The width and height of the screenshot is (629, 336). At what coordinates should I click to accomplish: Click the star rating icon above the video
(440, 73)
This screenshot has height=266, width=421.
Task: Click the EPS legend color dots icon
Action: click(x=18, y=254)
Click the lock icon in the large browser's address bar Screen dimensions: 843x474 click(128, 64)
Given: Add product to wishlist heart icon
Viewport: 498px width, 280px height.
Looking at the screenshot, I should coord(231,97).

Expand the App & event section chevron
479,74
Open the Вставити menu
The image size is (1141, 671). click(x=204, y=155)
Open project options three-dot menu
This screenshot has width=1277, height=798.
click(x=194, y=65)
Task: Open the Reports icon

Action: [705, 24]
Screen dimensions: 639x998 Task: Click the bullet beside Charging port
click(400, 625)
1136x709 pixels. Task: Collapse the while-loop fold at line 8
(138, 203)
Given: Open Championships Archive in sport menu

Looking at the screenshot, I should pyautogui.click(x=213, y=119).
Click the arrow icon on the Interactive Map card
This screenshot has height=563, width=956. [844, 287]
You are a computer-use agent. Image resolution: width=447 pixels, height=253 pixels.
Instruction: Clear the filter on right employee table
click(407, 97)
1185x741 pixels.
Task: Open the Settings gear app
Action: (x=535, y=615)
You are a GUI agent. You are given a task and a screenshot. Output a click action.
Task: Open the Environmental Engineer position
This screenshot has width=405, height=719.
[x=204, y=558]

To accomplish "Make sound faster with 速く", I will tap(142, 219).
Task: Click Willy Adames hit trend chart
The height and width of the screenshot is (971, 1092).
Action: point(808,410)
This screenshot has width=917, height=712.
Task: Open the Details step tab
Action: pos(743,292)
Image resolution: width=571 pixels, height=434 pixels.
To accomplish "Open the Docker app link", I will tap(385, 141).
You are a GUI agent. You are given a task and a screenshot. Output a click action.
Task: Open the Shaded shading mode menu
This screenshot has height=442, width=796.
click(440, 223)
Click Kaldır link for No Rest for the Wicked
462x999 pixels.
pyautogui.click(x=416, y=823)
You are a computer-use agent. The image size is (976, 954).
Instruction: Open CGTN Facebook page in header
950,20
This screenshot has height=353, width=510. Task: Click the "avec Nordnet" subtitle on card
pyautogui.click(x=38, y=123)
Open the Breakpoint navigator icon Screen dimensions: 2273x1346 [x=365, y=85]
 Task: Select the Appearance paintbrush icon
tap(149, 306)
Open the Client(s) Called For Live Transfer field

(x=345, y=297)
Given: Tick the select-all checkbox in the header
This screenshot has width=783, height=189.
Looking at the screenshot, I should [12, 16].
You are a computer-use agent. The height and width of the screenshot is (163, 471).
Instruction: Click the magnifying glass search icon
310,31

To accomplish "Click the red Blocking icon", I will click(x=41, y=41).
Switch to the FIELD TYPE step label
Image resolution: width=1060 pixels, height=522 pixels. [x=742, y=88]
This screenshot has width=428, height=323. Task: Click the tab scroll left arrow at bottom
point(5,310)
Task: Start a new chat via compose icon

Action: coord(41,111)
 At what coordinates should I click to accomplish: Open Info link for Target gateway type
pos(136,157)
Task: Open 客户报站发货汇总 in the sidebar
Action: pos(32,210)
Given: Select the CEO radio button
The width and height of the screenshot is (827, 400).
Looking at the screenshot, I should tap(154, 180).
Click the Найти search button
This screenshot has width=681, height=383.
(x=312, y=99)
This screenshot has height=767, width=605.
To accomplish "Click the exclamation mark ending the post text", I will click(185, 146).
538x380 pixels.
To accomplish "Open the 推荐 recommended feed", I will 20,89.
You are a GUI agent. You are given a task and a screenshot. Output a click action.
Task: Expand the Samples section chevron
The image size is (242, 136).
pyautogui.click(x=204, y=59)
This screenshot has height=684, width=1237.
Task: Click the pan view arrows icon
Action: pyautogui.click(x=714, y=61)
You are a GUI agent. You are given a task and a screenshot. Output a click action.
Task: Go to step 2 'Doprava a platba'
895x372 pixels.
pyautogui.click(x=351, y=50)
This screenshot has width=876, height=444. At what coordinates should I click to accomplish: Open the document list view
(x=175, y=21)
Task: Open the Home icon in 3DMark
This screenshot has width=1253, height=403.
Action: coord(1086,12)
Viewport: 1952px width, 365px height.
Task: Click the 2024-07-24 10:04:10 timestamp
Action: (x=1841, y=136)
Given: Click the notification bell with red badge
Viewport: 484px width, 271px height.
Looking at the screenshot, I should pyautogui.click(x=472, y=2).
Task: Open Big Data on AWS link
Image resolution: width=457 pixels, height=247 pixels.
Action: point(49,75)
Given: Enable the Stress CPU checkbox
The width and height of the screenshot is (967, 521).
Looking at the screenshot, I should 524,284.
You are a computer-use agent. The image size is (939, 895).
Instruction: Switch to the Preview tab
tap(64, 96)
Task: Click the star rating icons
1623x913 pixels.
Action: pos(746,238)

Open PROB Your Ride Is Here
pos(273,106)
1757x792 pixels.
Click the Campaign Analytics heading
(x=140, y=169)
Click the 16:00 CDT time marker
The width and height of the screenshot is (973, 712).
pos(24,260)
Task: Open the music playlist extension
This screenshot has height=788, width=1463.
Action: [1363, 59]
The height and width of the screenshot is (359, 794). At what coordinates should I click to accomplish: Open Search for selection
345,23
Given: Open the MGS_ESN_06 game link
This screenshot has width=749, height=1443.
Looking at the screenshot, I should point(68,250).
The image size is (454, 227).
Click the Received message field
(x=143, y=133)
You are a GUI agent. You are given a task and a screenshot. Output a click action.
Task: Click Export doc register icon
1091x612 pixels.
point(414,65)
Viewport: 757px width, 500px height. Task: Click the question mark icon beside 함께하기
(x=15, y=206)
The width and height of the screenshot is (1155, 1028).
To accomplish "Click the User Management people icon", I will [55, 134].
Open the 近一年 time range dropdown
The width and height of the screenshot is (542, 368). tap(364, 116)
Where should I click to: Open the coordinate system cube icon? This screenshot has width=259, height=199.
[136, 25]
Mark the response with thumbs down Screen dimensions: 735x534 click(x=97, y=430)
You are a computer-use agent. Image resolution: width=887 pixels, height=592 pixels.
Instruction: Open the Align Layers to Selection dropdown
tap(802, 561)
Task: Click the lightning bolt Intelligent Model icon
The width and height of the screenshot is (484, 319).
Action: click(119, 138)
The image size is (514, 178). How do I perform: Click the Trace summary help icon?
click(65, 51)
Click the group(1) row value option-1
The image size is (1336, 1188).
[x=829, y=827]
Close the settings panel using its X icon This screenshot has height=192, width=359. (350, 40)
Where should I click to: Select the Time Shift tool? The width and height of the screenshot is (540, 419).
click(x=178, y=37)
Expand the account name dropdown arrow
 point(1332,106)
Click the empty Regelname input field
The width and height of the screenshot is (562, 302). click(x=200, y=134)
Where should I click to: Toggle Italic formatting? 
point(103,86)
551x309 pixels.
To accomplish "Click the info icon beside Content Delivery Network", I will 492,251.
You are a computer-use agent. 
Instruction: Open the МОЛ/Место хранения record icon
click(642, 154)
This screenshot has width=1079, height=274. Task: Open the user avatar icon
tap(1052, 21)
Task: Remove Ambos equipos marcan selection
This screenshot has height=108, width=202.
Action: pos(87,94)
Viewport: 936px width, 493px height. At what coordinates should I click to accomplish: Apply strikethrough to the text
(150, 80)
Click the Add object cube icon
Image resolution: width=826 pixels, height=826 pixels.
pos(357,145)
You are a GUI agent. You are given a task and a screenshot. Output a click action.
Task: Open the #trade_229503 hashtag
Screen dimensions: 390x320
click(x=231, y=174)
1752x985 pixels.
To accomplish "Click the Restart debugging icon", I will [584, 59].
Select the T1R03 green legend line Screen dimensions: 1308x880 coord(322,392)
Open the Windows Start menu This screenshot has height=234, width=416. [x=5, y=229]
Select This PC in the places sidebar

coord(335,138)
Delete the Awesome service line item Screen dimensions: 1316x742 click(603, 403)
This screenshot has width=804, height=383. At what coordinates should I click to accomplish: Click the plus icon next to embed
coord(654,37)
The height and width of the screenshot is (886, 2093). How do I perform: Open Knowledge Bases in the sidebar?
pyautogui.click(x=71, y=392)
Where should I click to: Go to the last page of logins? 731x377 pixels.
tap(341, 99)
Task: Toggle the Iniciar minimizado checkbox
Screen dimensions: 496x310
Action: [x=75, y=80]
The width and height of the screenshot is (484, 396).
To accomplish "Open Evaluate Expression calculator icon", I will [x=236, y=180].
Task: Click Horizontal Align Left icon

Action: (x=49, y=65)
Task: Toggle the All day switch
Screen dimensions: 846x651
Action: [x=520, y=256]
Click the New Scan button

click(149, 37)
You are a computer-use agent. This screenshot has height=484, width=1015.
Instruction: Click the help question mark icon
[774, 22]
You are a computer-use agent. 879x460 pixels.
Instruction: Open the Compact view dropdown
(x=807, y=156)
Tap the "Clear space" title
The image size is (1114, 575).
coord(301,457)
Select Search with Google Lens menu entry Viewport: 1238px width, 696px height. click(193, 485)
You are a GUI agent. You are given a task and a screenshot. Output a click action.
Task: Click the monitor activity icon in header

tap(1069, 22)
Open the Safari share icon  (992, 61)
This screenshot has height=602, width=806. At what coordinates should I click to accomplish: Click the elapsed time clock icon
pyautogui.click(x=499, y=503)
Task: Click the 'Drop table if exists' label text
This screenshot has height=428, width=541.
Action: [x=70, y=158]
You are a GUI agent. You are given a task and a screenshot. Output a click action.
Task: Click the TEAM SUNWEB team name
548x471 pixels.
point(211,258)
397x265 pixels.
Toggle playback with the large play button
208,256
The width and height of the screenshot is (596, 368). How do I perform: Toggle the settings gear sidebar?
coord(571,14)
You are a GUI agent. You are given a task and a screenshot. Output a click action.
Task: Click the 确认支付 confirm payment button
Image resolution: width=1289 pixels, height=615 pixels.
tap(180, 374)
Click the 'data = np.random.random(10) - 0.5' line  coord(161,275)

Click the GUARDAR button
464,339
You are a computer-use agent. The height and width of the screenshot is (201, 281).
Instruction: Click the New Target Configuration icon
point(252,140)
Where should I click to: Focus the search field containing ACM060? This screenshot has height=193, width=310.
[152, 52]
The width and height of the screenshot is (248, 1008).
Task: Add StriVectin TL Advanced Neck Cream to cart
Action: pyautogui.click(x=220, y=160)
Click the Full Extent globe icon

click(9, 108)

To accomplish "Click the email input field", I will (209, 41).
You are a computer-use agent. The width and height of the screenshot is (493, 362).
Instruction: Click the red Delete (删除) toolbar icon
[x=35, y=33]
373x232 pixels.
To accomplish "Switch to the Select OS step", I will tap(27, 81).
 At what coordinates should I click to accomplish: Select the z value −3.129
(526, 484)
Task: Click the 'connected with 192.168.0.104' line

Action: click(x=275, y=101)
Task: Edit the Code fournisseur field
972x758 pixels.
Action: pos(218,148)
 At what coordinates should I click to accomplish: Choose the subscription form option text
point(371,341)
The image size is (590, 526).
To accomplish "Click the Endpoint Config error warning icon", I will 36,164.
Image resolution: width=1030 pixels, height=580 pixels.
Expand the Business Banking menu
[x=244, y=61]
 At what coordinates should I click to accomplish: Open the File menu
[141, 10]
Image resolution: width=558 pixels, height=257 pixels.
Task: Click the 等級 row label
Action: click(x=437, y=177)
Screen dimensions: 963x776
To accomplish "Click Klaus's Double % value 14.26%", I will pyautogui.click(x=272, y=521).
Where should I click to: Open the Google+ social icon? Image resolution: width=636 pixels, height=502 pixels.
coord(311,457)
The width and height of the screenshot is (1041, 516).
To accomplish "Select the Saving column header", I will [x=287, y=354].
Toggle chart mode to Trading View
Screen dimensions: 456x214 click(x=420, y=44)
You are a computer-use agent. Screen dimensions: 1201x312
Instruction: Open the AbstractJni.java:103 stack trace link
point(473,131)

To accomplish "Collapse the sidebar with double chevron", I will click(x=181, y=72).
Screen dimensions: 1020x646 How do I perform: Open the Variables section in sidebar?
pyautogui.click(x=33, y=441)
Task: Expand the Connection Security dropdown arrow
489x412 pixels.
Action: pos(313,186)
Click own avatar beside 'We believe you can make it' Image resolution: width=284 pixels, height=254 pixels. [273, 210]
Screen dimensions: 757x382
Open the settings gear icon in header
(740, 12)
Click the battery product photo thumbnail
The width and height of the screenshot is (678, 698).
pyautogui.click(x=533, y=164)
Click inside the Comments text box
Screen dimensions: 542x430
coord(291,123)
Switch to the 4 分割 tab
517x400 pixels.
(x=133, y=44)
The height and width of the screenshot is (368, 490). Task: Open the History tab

+ + + + +

**What is asked**
Reproduce everything from the very first line above down to the line containing "Looking at the screenshot, I should coord(231,97).", including both of those lines, with every character left unchanged.

**Answer for the task**
The width and height of the screenshot is (629, 336). At what coordinates should I click to accomplish: Click the star rating icon above the video
(440, 73)
This screenshot has height=266, width=421.
Task: Click the EPS legend color dots icon
Action: click(x=18, y=254)
Click the lock icon in the large browser's address bar Screen dimensions: 843x474 click(128, 64)
Given: Add product to wishlist heart icon
Viewport: 498px width, 280px height.
Looking at the screenshot, I should coord(231,97).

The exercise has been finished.